With the recent advancements in the navigation and mobile manipulation for indoor service robotics, one of the most challenging problem of robot perception still requires a reliable and robust solution to be able to cope with the difficulties of autonomous object manipulation within house or office environments. In the view of these challenges, we aim to address the task of establishing a practical robot perceptual system for rigid object manipulation which involves detection, recognition, and grasping in highly complex environments. Our robot perceptual system would benefit the home robotics in the following ways:
-Assistive robots aim to provide physical or instructional assistance to people in need, such as the elderly, hospital patients, and people with physical disabilities. Manipulation is generally thought of as an isolated activity of just the robot. However, a robotic perceptual system capable of performing cooperative manipulation can intuitively leverage the advanced perceptual and planning skills of a collaborative partner to result better output.

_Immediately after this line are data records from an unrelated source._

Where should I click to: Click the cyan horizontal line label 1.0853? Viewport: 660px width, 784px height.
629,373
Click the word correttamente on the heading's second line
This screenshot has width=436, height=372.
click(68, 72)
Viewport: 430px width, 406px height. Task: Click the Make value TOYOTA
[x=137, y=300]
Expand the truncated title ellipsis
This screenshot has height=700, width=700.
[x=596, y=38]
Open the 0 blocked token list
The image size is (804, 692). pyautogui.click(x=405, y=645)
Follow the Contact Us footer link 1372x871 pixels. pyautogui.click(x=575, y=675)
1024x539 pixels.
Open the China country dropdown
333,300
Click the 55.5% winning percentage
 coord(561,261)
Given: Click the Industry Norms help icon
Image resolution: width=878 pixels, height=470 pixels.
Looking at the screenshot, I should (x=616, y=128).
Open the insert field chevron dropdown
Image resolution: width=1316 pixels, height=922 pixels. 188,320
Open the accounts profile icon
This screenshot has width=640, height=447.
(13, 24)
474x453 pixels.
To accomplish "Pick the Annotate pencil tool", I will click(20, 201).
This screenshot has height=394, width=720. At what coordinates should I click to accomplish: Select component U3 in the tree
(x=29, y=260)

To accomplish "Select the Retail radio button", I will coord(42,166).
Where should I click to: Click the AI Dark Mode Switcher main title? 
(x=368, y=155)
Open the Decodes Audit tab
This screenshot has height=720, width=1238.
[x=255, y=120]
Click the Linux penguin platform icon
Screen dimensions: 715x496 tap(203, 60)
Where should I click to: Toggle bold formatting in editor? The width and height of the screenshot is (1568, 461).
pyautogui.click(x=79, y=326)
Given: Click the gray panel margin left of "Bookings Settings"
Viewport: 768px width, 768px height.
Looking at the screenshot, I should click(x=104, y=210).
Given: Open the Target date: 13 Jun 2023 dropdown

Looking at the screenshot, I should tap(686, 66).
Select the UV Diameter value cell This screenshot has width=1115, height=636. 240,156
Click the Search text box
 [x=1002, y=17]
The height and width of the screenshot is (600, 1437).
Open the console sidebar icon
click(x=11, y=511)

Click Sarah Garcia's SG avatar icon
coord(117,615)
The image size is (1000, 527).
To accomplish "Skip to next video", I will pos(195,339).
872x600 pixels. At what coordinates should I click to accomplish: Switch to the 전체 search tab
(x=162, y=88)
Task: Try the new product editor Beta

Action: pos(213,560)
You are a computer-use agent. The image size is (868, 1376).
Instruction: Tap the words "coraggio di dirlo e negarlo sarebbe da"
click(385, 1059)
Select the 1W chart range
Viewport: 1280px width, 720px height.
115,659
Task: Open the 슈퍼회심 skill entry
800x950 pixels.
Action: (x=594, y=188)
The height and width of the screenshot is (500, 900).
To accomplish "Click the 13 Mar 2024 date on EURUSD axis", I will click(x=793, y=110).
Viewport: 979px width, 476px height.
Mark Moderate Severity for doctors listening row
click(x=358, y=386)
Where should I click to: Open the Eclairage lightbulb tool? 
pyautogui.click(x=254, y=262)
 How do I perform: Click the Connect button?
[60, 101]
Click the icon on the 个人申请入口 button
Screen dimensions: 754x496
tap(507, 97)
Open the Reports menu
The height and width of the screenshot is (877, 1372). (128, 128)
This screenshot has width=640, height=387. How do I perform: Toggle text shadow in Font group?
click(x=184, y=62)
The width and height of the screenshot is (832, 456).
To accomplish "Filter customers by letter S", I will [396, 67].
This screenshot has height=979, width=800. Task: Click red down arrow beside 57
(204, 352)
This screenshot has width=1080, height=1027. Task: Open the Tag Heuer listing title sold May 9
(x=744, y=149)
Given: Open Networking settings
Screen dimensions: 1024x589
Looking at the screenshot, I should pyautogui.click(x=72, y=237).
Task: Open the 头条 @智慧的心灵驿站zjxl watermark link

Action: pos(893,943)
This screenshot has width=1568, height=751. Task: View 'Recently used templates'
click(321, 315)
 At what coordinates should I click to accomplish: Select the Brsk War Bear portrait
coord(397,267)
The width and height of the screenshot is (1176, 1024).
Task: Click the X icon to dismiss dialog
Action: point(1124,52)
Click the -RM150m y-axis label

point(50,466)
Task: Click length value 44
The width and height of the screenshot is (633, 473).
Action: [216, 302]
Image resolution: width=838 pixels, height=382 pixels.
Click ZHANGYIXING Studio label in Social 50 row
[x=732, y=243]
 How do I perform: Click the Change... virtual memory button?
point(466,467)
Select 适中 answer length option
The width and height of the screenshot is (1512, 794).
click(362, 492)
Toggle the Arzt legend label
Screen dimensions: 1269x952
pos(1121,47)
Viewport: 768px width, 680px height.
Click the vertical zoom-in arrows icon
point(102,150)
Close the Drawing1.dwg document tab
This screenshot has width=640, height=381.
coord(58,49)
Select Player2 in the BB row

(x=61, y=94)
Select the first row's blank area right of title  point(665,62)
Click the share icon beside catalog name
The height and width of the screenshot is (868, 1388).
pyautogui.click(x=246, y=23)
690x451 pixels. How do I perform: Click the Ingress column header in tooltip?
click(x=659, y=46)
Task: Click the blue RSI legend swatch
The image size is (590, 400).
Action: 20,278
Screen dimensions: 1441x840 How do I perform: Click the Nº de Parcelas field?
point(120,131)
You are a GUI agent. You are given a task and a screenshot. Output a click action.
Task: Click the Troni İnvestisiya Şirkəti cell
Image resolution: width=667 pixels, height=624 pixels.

-Conventional robot manipulators are stiff and dangerous. Our design configuration of light-weight arms provide intrinsic safety.
-Our object tracking approach emphasizes the importance for a robot to constantly sense its environment instead of referring to an internal model. Consequently, our robot perceptual system is specialized and more robust that can be generalized across a variety of daily life household objects.
-Using full-scale imagery provides larger number of visual (RGB-D) cues which result in higher detection rates for general object recognition tasks.
-Our clustering method is unique in the sense that it fuses visual cues with surface semantic information to perform segmentation of scenes containing transparent objects. This allows a great flexibility for object manipulation tasks in human environments since a large classes of the household items are either non-textured or transparent.
-Our performance analysis is done in unmodified real-world human environments characterized by a large variability in lighting, cluttered backgrounds, and interactions with people. Consequently, our visual attention system is appropriate for real-world situations.
-Ultimately, our objective (to do work that is useful to people) is met through real-time implementation of our methods on a real-world robot performing domestic chores such as table cleanup.
-Our methods would also benefit the industrial manipulators which lack haptics. Since, it is not possible to physically guide an industrial robot in a free-hanging gravity mode, therefore our proposed framework would help in improving the precision and efficiency of reach-to-grasp operations in industrial manipulators.